In a world where the collective knowledge of humanity is one smartphone swipe away, consider this:
Sales of vinyl albums have been growing every year for the past decade. Book sales (the ones made with paper) rose 1.7 percent compared to last year. In June 2018, the classic Nintendo video game system outsold every other modern gaming console on the market.
Just as the sun rises and sets, what is old becomes new again. You see it in fashion, architecture, music, food, technology and more. The stock market is no different.
In football, every team’s coach has a unique philosophy when it comes to calling plays. Some coaches prefer to run the ball, some like to air it out, while others like to keep it balanced. Though every football team is playing the same game, there are different styles of winning. The same is true in the market. An investment style is simply a philosophy or set of rules that guides what stocks to purchase. A dividend-growth investing style, for example, would seek out companies that have a history of hiking up the amount they pay in dividends. A large-cap investing style would favor companies with massive market caps like Apple or Johnson and Johnson over small companies.
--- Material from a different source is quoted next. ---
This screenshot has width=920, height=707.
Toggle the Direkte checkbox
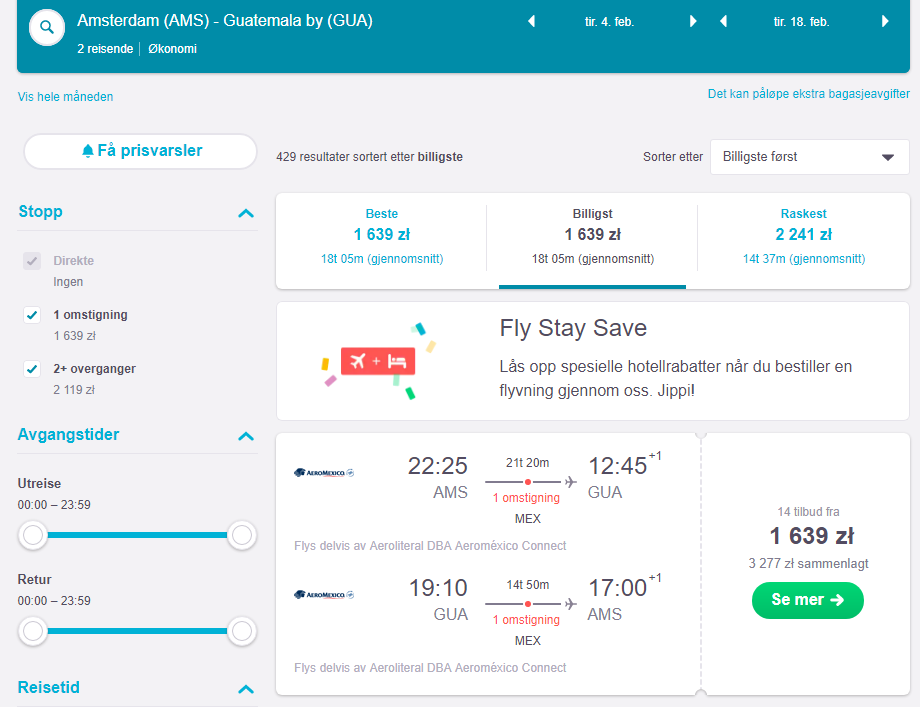[32, 261]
Today, there are funds and other products that allow investors to buy a basket of stocks that fit a certain style. Two of the most popular styles are value or growth (we’ll explain), and they’re sort of like the salt and pepper of investing styles. But for decades, the experts have argued — inconclusively — whether it’s better to add more “salt” or “pepper” to your portfolio. In recent years, that debate has taken on renewed intrigue as one style has been stealing the show for quite some time.
The value-growth split
For more than a decade, value stocks, or slower-growing companies with solid fundamentals that trade at a discount to the overall market, significantly trailed returns of growth stocks, or rapidly growing companies that fetch premium prices due to their high potential for above-average growth far into the future. Utilities and financials tend to trade like value stocks, while technology and biotech companies typically trade like growth stocks.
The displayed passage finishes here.